Multivariable logistic regression models were run to assess associations of SCC, APOE ε4, and markers of neurodegenerative diseases alone or in combination with risk of all-cause dementia and risk of depression in the absence of dementia. Logistic regression models were adjusted for age (continuous), sex, educational level, lifetime history of stroke, myocardial infarction, diabetes, lifetime history of depression, and APOE ε4 (except in models including APOE as the independent variable of interest). In the clinic-based sample, the reference category for the logistic regression models included both the absence of SCC and occasional SCC because patients with no SCC were too few. The models performed with clinical data were adjusted for age (continuous), sex, and educational level (continuous). Biomarker values were divided in the respective study populations into quartiles (Q), and the highest quartile (Q4) was compared with the other three quartiles (Q1–3), which served as the reference group. Participants carrying the APOE ε4 allele (ε2ε4, ε3ε4, ε4ε4) were classified as APOE ε4 + and those not carrying the ε4 allele (ε2ε2, ε3ε2, ε3ε3) as APOE ε4 − . The results were presented as odds ratios (OR) and 95% confidence intervals (CI). For the cross-sectional data collected in the memory clinic setting, we performed additional sensitivity analyses excluding participants with mild cognitive impairment (MCI). The statistical software SAS, version 9.4, Cary, NC, USA, was used for all data.
Results
Community-based cohort
In the ESTHER cohort, there were more women than men (54% and 46%, respectively; Table 1), and the great majority of participants were younger than 65 years (70%) at baseline and had low educational level (≤ 9 years of school education; 71%). The mean years from baseline recruitment until the event (dementia diagnosis) among cases was approximately 11 years in the total sample and 10 years in the sample with SIMOA measurements.

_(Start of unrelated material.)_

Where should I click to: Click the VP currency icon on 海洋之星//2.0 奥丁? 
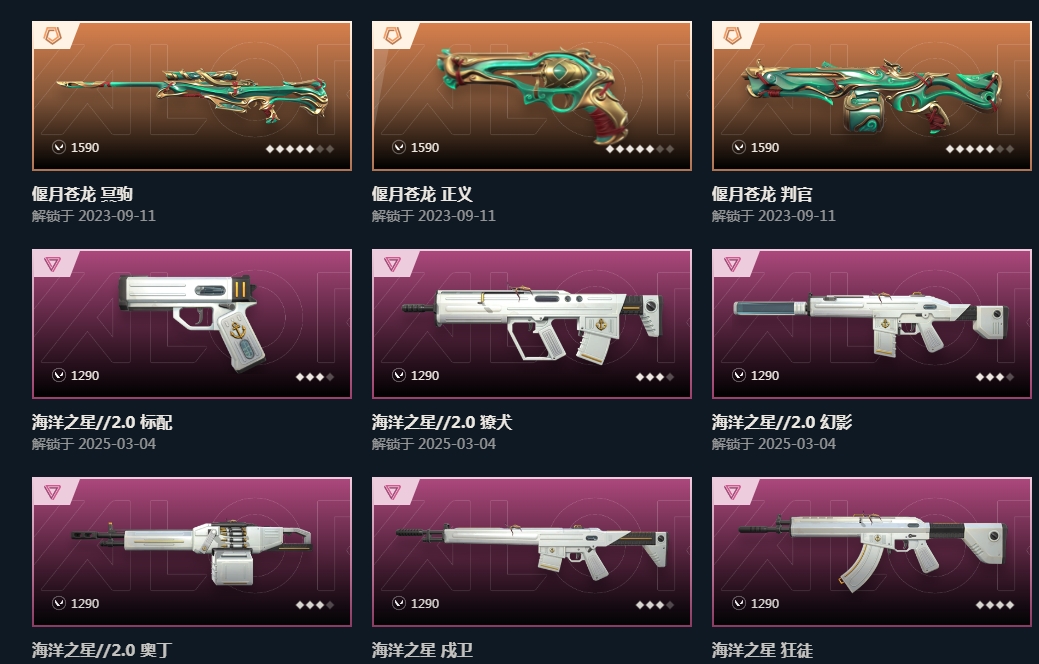(59, 603)
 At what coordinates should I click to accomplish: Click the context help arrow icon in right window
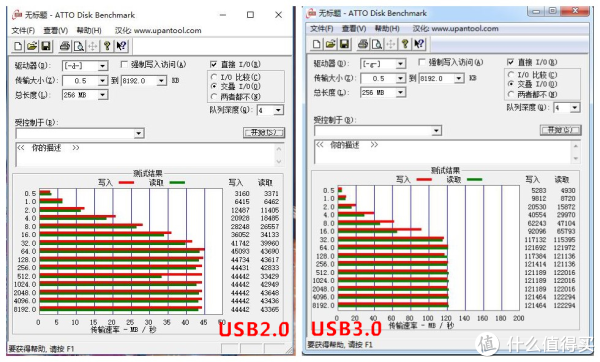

Given the long follow-up time until the event, we can assume that most participants with dementia diagnosis were either cognitively unimpaired or only mildly cognitively impaired at recruitment.
Table 1.
Baseline (2000–2002) | Subgroup with biomarker measurements | p-valueb | ||
Study sample (n = 5926), N (%) | Casesa (n = 226), N (%) | Controlsa (n = 476), N (%) | ||
Sex | ||||
Female | 3224 (54.4) | 127 (56.2) | 259 (54.4) | |
Male | 2702 (45.6) | 99 (43.8) | 217 (45.6) | 0.6573 |
Education | ||||
≤ 9 years | 4219 (71.2) | 187 (82.7) | 367(77.1) | |
10–11 years | 868 (14.6) | 16 (7.1) | 49 (10.3) | |
≥ 12 years | 719 (12.1) | 15 (6.6) | 51 (10.7) | 0.0810 |
APOE ε4 genotype | ||||
APOE ε4 + c | 1466 (24.7) | 91 (40.3) | 123 (25.8) | |
APOE ε4 − d | 4148 (70.0) | 124 (54.9) | 341 (71.6) | < 0.0001 |
Lifetime history of depression | ||||
Yes | 860 (14.5) | 33 (14.6) | 63 (13.2) | |
No | 5063 (85.4) | 193 (85.4) | 413 (86.8) | 0.6225 |
Lifetime history of diabetes | ||||
Yes | 822 (13.9) | 47 (20.8) | 66 (13.9) | |
No | 4971 (83.9) | 176 (77.9) | 407 (86.5) | 0.0174 |
Lifetime history of cardiovascular disease | ||||
Yes | 456 (7.7) | 29 (12.8) | 28 (5.9) | |
No | 5352 (90.3) | 193 (85.4) | 440 (92.4) | 0.0016 |
Subjective cognitive complaints | ||||
No | 1688 (28.5) | 36 (15.9) | 115 (24.2) | |
Occasional | 3501 (59.1) | 142 (62.8) | 303 (63.7) | |
Persistent | 737 (12.4) | 48 (21.2) | 58 (12.2) | 0.0014 |
Mean (SD) | Mean (SD) | Mean (SD) | ||
Age | 61.6 (6.5) | 66.9 (5.1) | 61.2 (6.5) | < 0.0001 |
GFAP | n.a | 132.5 (79.7) | 86.7 (46.8) | < 0.0001 |
NFL | n.a | 22.0 (11.9) | 15.7 (8.3) | < 0.0001 |
p-tau181 | n.a | 2.1 (1.2) | 1.7 (1.2) | < 0.0001 |
Percentages might not sum up to 100 because of rounding and missing values
GFAP glial fibrillary acidic protein, NfL neurofilament light chain, p-tau181 phosphorylated tau181, SD standard deviation
aCases and controls from the nested case–control study embedded within the ESTHER cohort
bp-values derived from t-test tests for continuous and chi-square tests for categorical variables
cAPOE ε4 + ; participants carrying the APOE ε4 allele (ε2ε4, ε3ε4, ε4ε4)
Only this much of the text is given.